In early spring, give a feeding of fish emulsion.  Clean up the area of debris, weed, add a dry organic fertilizer, and mulch with 2" of mulch.  Even moisture is important.  Cut out all bud stalks to encourage more leaf growth. You can side dress with a complete organic fertilizer throughout the season.

Harvesting Rhubarb

  • Do not harvest stalks the first growing season and harvest very sparingly the second to allow for the plant to become well established
  • Harvest the 3rd year for 8-10 weeks which is until around mid summer.
  • Harvest 12- 18 inch thick stalks.  When the stalks become thin stop harvesting.  Always leave 2-4 leaves when harvesting
  • To harvest grab the stalk at the base turn and twist.


Refer to this post for more rhubarb tips and delicious recipes:








Sorrel

Sorrel is a perennial green that sprouts in early spring. It is a traditional European cool season crop.  Although less common in American gardens, it deserves a permanent spot in your garden.  It looks like spinach or arugula but this leafy green has a lemony zesty tang.  Oxelic acid gives it the sour taste.  (Same substance found in rhubarb which is in the same family) It's nickname is sour grass. 

Sorrel is the common name for three different species common garden sorrel or sour dock, French sorrel, or mountain sorrel.  All three have a history of being collected in the wild and grown in the garden.

Sorrel has arrow shaped leaves and grows to about 12".  It prefers the cool spring and fall.  In summer it will quickly bolt sending up a tall flower stock. Sorrel will self seed if flower stocks are left.

Growing Sorrel


Sorrel can be grown from seed. Prepare the bed remember it will be a permanent planting.  Amend your soil with lots of organic matter.  
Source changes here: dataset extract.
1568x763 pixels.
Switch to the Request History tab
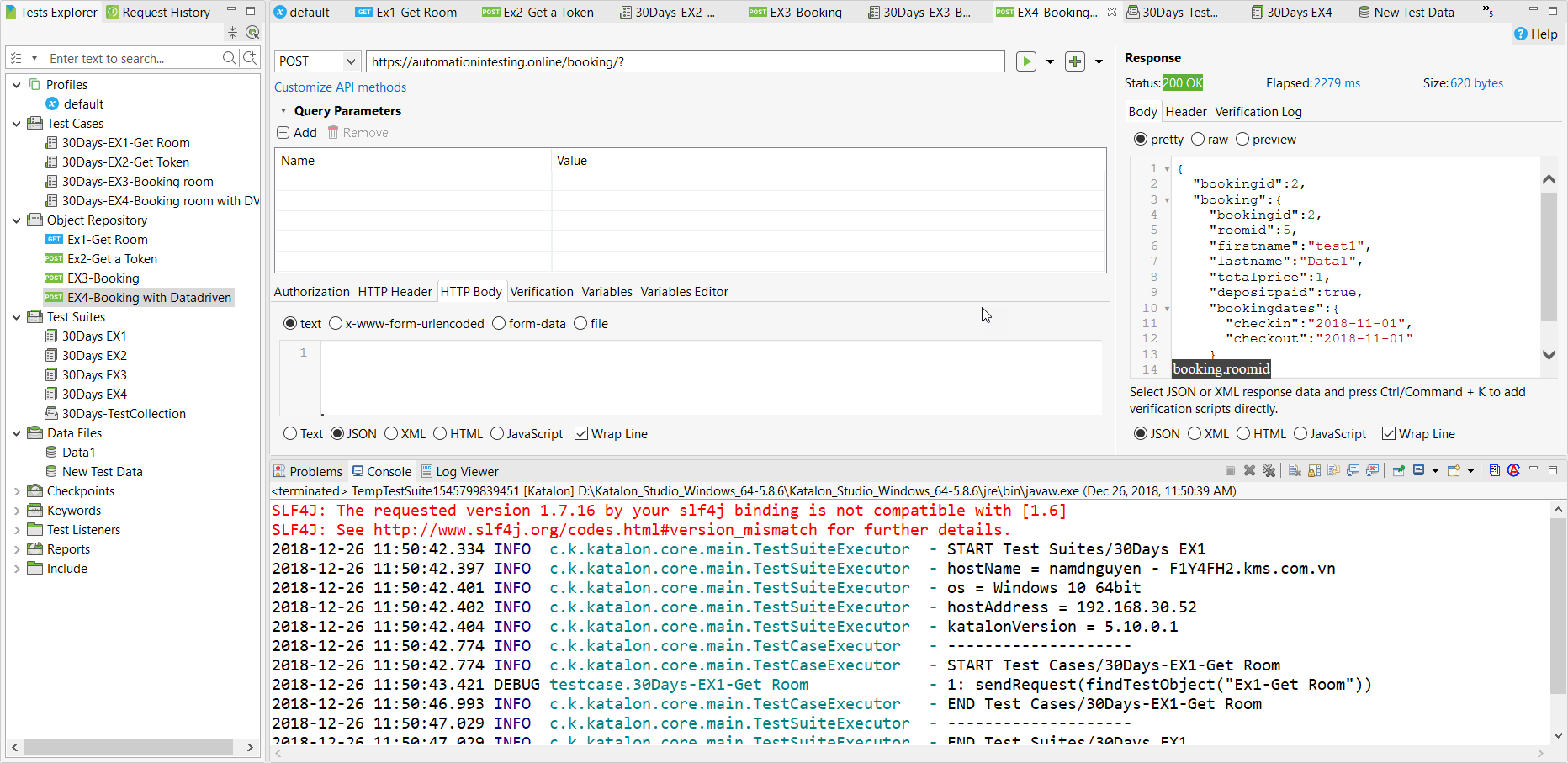[157, 13]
 It can be seeded directly in the garden when soil warms to 50 degrees F. Press  the seeds into the soil and cover very lightly. Thin the plants to 12" apart.
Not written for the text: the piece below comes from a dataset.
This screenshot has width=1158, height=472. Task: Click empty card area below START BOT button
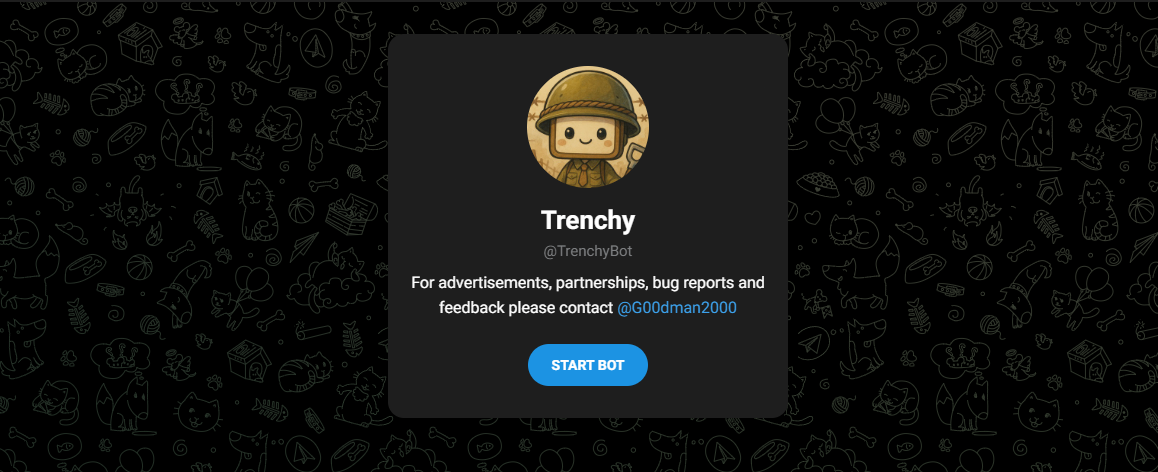(x=587, y=402)
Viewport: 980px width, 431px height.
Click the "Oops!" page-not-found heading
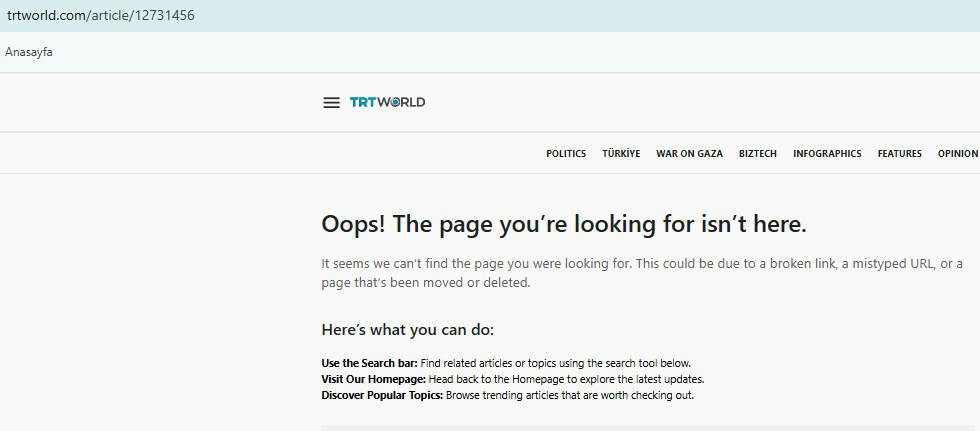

Sorrel will overwinter in the garden and be a welcomed early green.  Plants can then be propagated easily by divisions in early spring.  You will want to thin them out.

Harvesting

Harvest the outer leaves when they about 4 inches.  Keep the flower stocks trimmed to the ground and cut off older declining leaves to help keep younger new leaves sprouting.

Because of the Oxelic acid deer do tend to leave sorrel alone

For recipes and ways to use sorrel refer to this post:


Sage


Perennial Herbs

There are also many perennial herbs you can grow in your garden.  Your planting zone will determine if the herb will grow as a perennial or needs to be grown as an annual.

In my zone thyme, oregano, lemon balm, mints, sage, chives, lavender, and parsley can all be grown as perennials.  Many of these will reseed and spread rapidly throughout the garden.  It avoid this don't allow the plant to go to seed. Frequent harvesting will prevent this.

 Mints, thyme and oregano can also spread through roots.  A lot of these herbs are best contained in pots or a box dedicated to perennial herbs. 

In warmer zones rosemary, marjoram and other herbs are perennials.  In my zone I plant them in pots and move them into the greenhouse to overwinter.